» **Task instructions**
a: In the forum thread, how many signatures does alex_c say the petition supporting the import has?
b: Please list every line in the records that contains the word "each".

» **Selected excerpt**
Sorry if this has been said/shown or if this is offtopic can someone post a picture of one of these cats? I'm sorry if this is offtopic/already shown. I'm about to sign it anyway.


----------



## Wild~Touch (Jul 15, 2008)

An interesting read also:

www.bigcatrescue.org/cats/wild/hybrids.htm

Bloody scary methinks


----------



## Wild~Touch (Jul 15, 2008)

Another interesting little segment on ABC Radio National...Savannah cats and other exotic pets

http://www.abc.net.au/rn/australiatalks/stories/2008/2283251.htm

Well worth the listen, especially what Dr.Bob Donelly has to say


----------



## Noongato (Jul 15, 2008)

So whats happend with all this, are the savannahs allowed in aust or not? Or is it too early to ask yet.


----------



## thepythonpit (Jul 15, 2008)

going by the three papers in the email theres no stoping them .
thay have done all that the law requiers and its only a matter of time until there avaiable here in australia


----------



## alex_c (Jul 15, 2008)

The petition supporting the import of them only has 468 signature's quite a few from oversea's so I highly doubt they will be given the go ahead  and the caliber of people supporting them isn't exactly great either they have no good argument's at all so far.


----------



## Noongato (Jul 15, 2008)

I supported it. If it doesnt happen o well, thats 10grand i get to keep huh.


----------



## DanTheMan (Jul 15, 2008)

Bredlislave said:


> Another interesting little segment on ABC Radio National...Savannah cats and other exotic pets
> 
> http://www.abc.net.au/rn/australiatalks/stories/2008/2283251.htm
> 
> Well worth the listen, especially what Dr.Bob Donelly has to say



Watched that video

The servals are beautiful animals and dont need to be cross bread so people can have one that pretty much looks like a normal cat, just a little bigger IMO


----------



## thepythonpit (Jul 15, 2008)

you would be a fool to think that petitions are going to stop these monster from coming in to the counrty 
for or against , all the main work was done years ago , these cat arn't new , and there ready for shipment to austraila any day now..


----------



## Dipcdame (Jul 15, 2008)

Let 'em in, all of them, as many as you like......................BUT...............................only under the condition that EVERY animal imported is NEUTERED.......................... wonder how many would be imported under that law?????? It's the only way it could work really........................but even then................................hmm....................

» **Input**
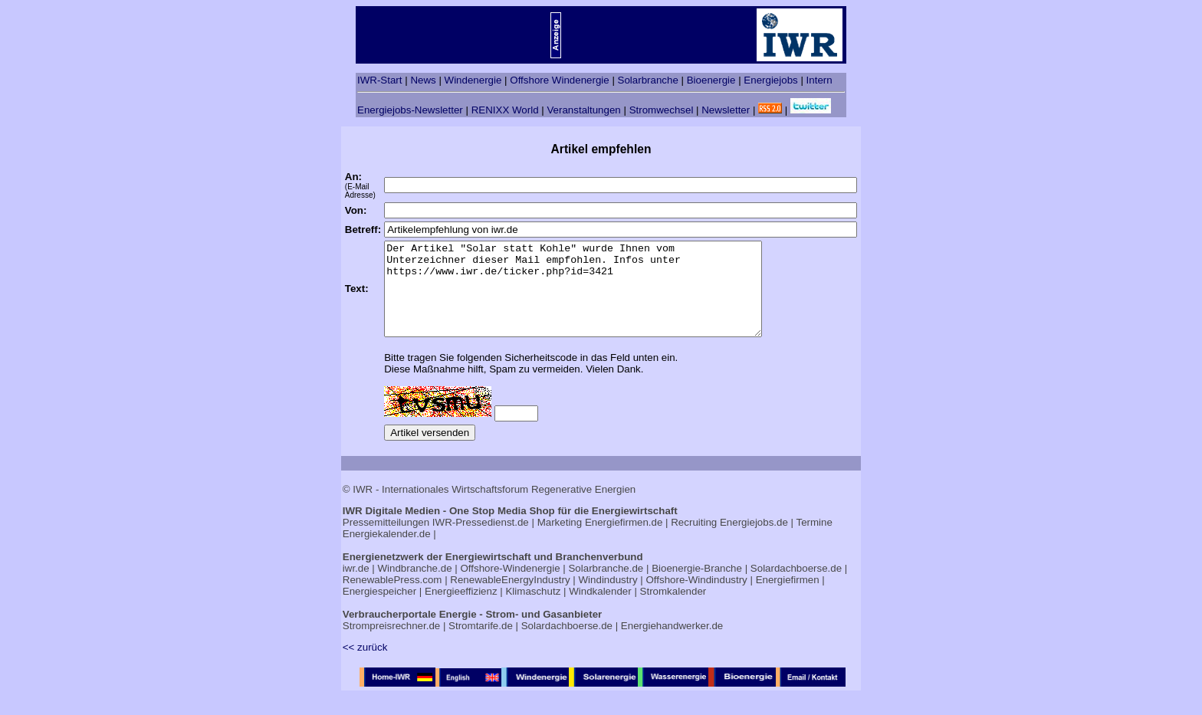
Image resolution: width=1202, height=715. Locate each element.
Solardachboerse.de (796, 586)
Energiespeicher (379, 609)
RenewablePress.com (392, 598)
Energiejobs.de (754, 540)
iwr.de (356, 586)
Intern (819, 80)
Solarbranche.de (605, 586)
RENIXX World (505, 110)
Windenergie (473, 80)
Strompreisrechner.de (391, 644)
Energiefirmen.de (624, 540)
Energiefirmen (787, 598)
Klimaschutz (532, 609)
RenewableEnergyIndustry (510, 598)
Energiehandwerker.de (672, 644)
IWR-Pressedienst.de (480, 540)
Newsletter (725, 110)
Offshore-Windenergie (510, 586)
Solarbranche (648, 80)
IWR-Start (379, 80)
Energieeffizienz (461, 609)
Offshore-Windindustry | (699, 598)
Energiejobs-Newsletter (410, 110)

--

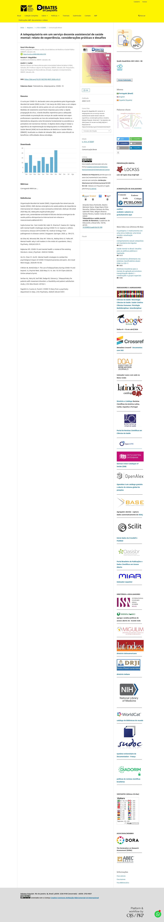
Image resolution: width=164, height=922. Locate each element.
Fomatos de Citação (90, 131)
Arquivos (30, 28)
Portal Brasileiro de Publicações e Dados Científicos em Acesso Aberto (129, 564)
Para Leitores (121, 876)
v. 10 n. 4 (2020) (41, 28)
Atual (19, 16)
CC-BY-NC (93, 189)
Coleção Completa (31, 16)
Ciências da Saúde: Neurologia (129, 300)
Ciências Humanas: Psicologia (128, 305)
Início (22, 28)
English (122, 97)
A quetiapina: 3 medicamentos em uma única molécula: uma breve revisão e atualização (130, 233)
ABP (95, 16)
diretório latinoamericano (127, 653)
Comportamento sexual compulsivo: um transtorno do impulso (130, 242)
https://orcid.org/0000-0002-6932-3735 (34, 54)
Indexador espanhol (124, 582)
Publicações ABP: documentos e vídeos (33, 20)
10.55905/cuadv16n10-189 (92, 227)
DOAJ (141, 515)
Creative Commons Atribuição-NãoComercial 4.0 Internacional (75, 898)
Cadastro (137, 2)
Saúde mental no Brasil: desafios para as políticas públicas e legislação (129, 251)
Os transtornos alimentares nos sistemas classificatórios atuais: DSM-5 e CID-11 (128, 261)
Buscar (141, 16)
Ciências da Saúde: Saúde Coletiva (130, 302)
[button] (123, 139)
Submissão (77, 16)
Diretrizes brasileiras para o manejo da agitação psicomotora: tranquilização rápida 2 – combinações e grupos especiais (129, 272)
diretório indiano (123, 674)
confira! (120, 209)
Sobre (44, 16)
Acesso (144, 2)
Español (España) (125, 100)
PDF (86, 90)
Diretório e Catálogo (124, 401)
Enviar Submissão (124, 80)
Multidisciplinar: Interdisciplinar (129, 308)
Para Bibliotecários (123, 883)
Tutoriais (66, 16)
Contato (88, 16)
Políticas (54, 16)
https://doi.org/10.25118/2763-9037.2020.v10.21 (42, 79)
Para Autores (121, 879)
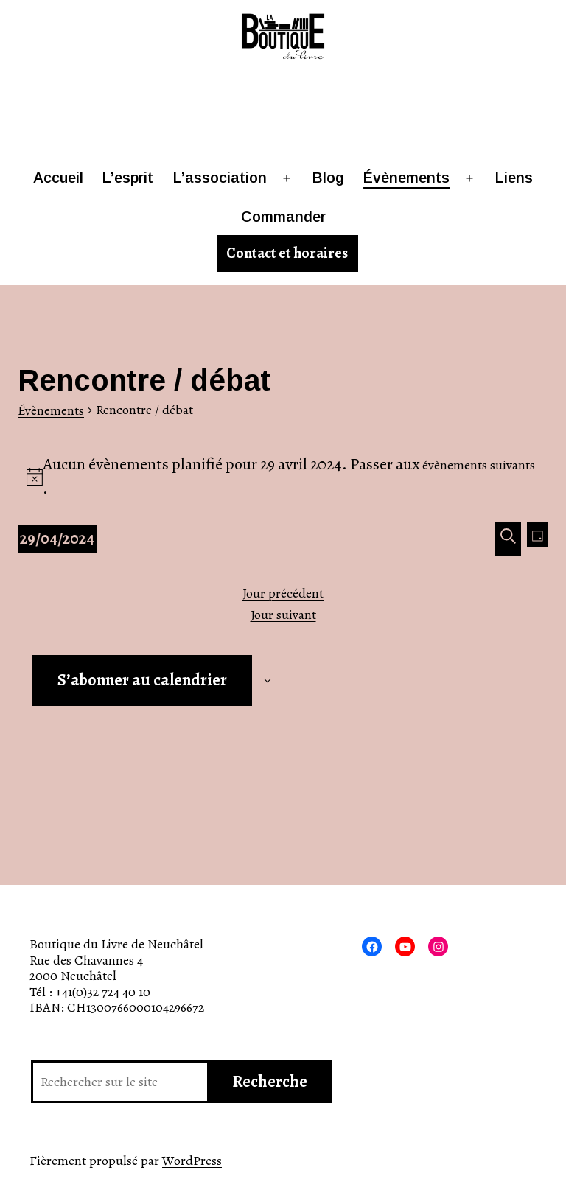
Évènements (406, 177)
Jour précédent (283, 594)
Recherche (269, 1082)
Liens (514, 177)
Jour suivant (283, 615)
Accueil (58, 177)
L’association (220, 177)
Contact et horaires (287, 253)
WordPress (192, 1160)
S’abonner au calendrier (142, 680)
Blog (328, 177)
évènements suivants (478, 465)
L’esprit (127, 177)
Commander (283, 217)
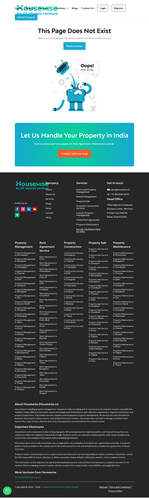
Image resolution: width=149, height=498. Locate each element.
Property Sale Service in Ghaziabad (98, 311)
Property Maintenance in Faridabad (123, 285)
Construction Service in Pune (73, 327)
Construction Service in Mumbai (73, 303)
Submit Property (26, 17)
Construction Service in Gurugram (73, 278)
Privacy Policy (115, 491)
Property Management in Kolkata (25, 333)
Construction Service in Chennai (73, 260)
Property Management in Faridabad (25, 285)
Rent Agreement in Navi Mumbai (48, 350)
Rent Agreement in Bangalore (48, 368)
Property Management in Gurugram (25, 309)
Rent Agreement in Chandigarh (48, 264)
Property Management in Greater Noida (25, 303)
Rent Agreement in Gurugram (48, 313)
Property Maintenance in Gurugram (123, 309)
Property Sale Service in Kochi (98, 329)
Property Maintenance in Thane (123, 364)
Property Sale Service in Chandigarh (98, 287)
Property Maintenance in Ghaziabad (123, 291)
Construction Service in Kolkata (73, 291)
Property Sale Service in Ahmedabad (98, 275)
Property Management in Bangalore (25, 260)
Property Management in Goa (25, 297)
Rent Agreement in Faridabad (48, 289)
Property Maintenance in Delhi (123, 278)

--

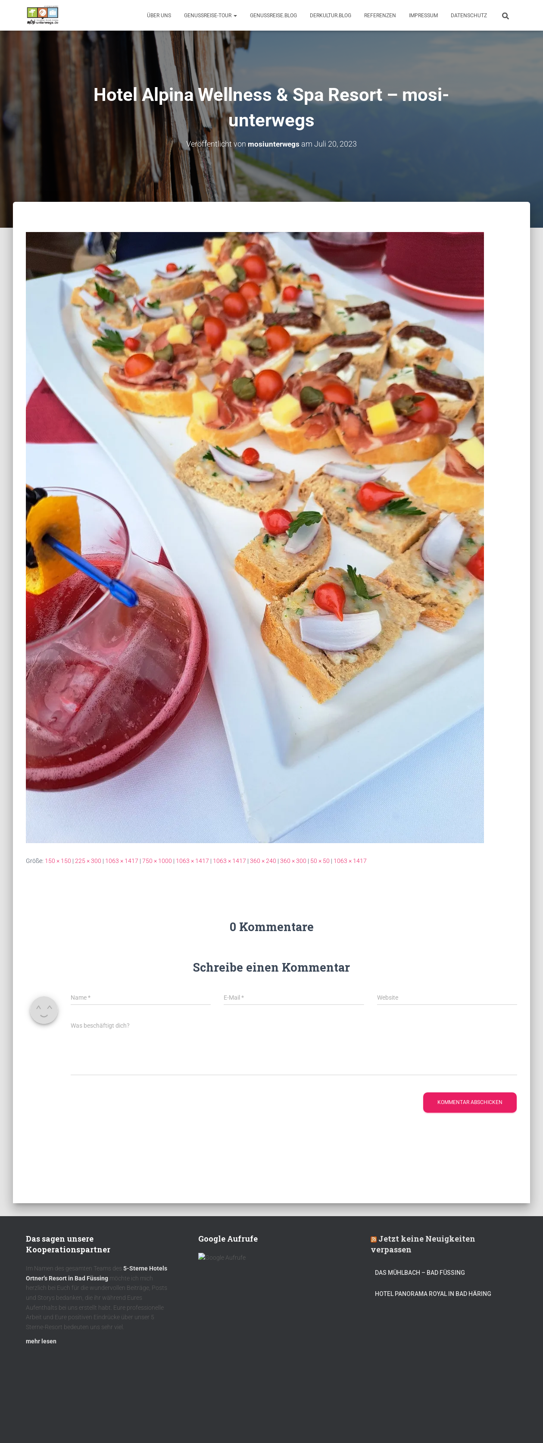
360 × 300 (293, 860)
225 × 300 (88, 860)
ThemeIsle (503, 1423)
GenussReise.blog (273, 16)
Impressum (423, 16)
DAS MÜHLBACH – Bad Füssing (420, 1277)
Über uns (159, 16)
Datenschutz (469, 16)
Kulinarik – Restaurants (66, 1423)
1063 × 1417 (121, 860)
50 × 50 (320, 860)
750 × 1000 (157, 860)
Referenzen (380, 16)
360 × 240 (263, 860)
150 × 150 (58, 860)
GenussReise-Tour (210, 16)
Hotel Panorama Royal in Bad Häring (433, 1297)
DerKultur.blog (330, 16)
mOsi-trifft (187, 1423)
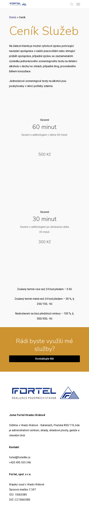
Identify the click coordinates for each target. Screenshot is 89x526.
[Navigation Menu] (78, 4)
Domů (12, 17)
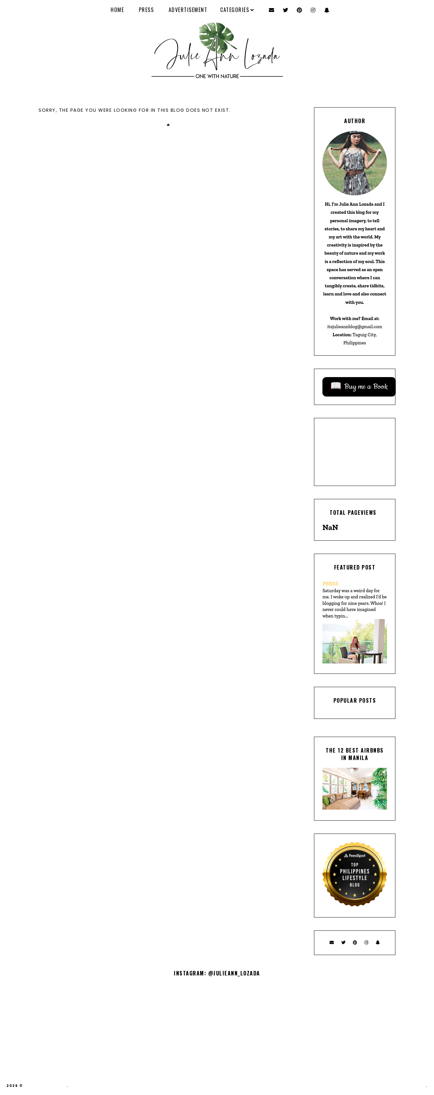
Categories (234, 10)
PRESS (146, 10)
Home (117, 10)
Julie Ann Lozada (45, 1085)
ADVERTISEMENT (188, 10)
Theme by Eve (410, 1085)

» **Exercise solutions**
a: 468

b:
Image resolution: width=1202, height=715. Locate each element.
Image resolution: width=164, height=922. Locate each element.
Image resolution: width=149, height=498. Locate each element.
Identify the click coordinates for each target. Screenshot is 89x526.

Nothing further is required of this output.